I have to ls command to get the details of certain types of files. The file name has a specific format. The first two words followed by the date on which the file was generated
e.g.:
Report_execution_032916.pdf
Report_execution_033016.pdf
Word summary can also come in place of report.
e.g.:
Summary_execution_032916.pdf
Hence in my shell script I put these line of codes
DATE=`date +%m%d%y`
Model=Report
file=`ls ${Model}_execution_*${DATE}_*.pdf`
But the value of Model always gets resolved to 'REPORT' and hence I get:
ls: cannot access REPORT_execution_*032916_*.pdf: No such file or directory
I am stuck at how the resolution of Model is happening here.
I can't reproduce the exact code here. Hence I have changed some variable names. Initially I had used the variable name type instead of Model. But Model is the on which I use in my actual code
You've changed your script to use Model=Report and ${Model} and you've said you have typeset -u Model in your script. The -u option to the typeset command (instead of declare — they're synonyms) means "convert the strings assigned to all upper-case".
-u When the variable is assigned a value, all lower-case characters are converted to upper-case. The lower-case attribute is disabled.
That explains the upper-case REPORT in the variable expansion. You can demonstrate by writing:
Model=Report
echo "Model=[${Model}]"
It would echo Model=[REPORT] because of the typeset -u Model.
Don't use the -u option if you don't want it.
You should probably fix your glob expression too:
file=$(ls ${Model}_execution_*${DATE}*.pdf)
Using $(…) instead of backticks is generally a good idea.
And, as a general point, learn how to Debug a Bash Script and always provide an MCVE (How to create a Minimal, Complete, and Verifiable Example?) so that we can see what your problem is more easily.
Some things to look at:
type is usually a reserved word, though it won't break your script, I suggest you to change that variable name to something else.
You are missing an $ before {DATE}, and you have an extra _ after it.

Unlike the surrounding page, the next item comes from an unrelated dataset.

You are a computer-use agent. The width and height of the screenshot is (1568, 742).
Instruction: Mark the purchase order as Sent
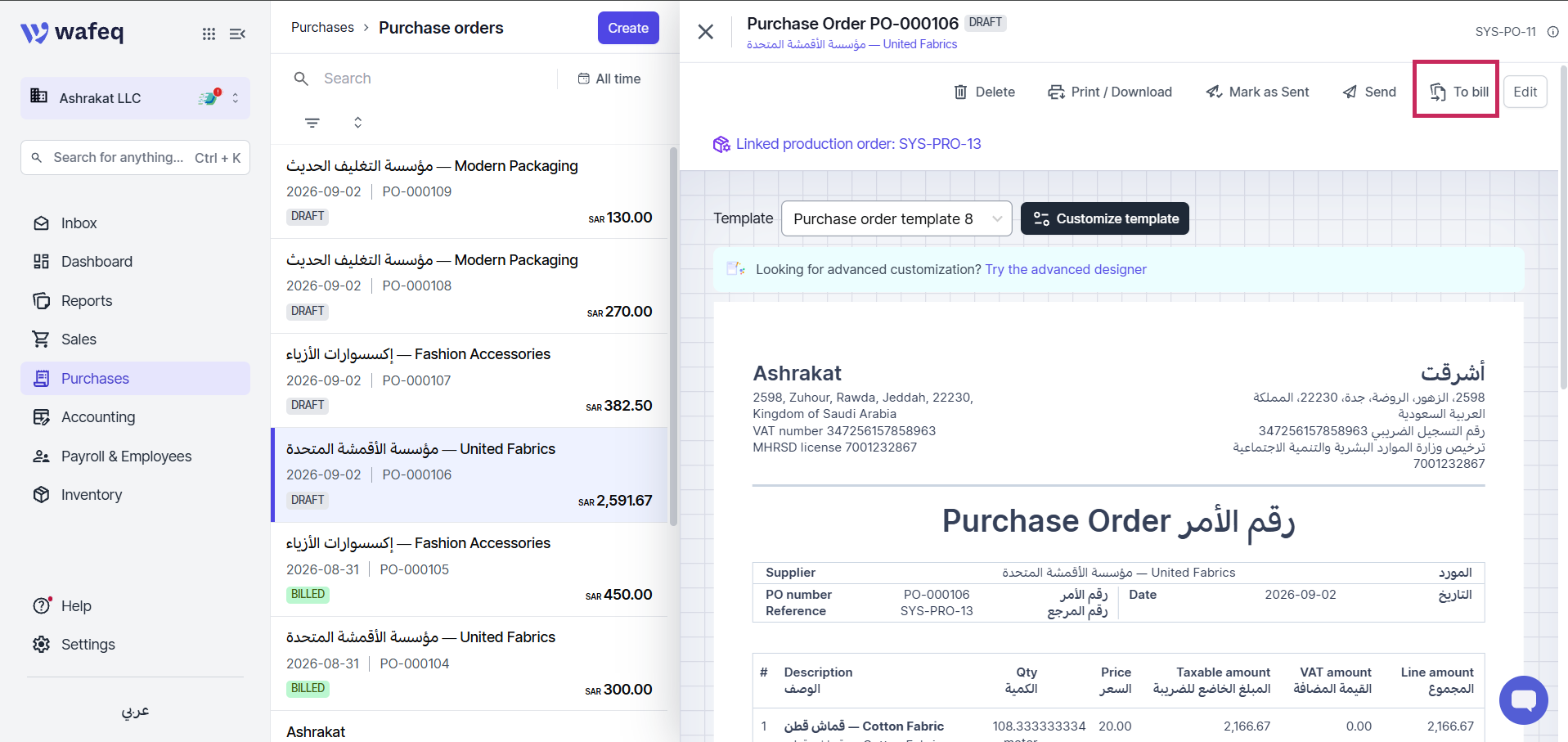click(x=1257, y=92)
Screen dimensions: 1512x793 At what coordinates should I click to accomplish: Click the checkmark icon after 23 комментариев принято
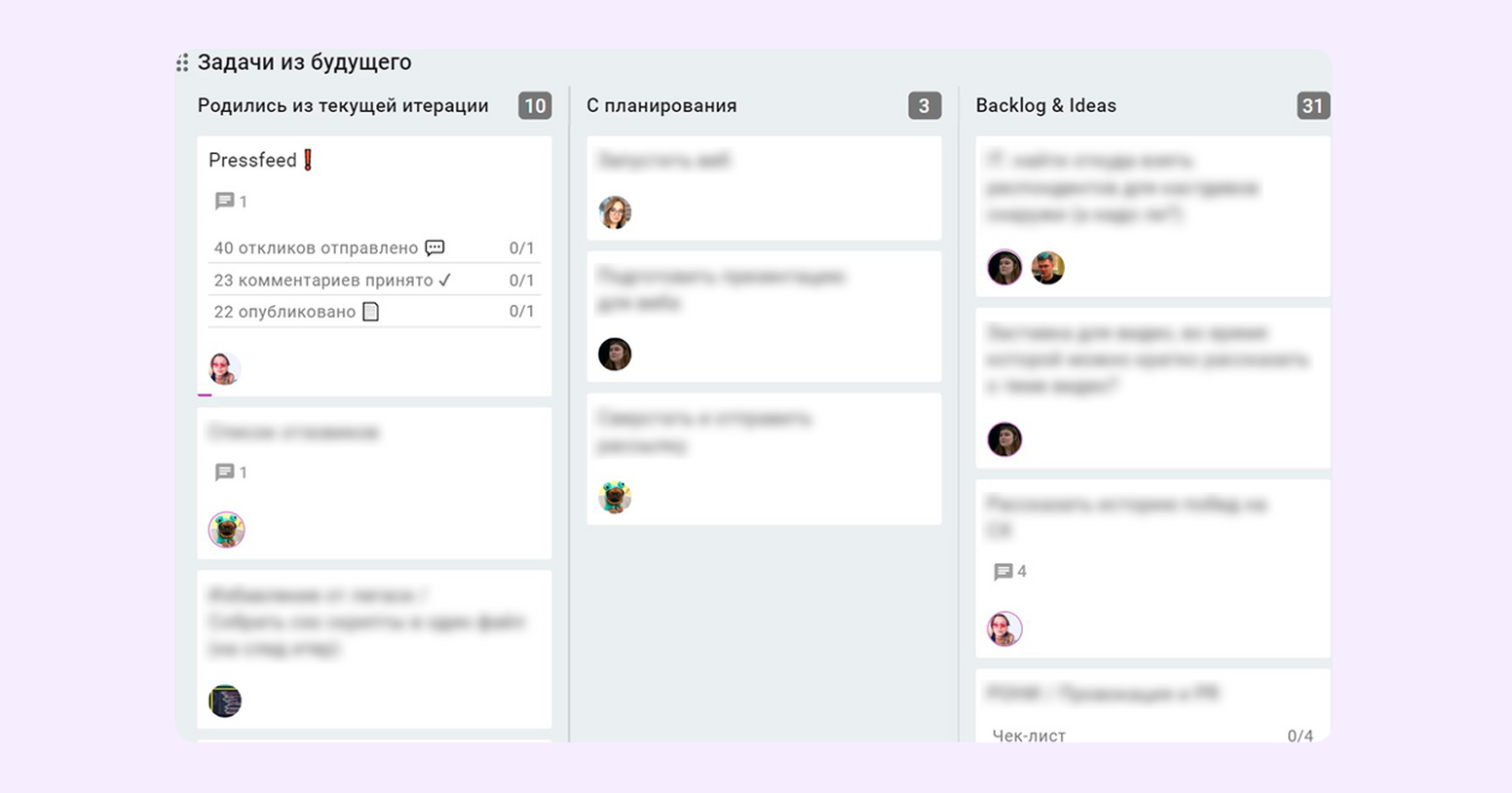444,280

If the date is the last part of the name, then there's no point in having an * at the end either. The file definition should be:
file=`ls ${type}_execution_*${DATE}.pdf`
Try debugging your code by parts: instead of doing an ls, do an echo of each variable, see what comes out, and trace the problem back to its origin.
As #DevSolar pointed out you may have problems parsing the output of ls.
As a workaround
ls | grep `date +%m%d%y` | grep "_execution_" | grep -E 'Report|Summary'
filters the ls output afterwards.
touch 'Summary_execution_032916.pdf'
DATE=`date +%m%d%y`
Model=Summary
file=`ls ${Model}_execution_*${DATE}*.pdf`
worked just fine on
GNU bash, version 4.3.11(1)-release (x86_64-pc-linux-gnu)
Part of question:
But the value of Model always gets resolved to 'REPORT' and hence I get:
This is due to the fact that in your script you have exported Model=Report
Part of question:
ls: cannot access REPORT_execution_*032916_*.pdf: No such file or directory
No such file our directory issue is due to the additional "_" and additional "*"s that you have put in your 3rd line.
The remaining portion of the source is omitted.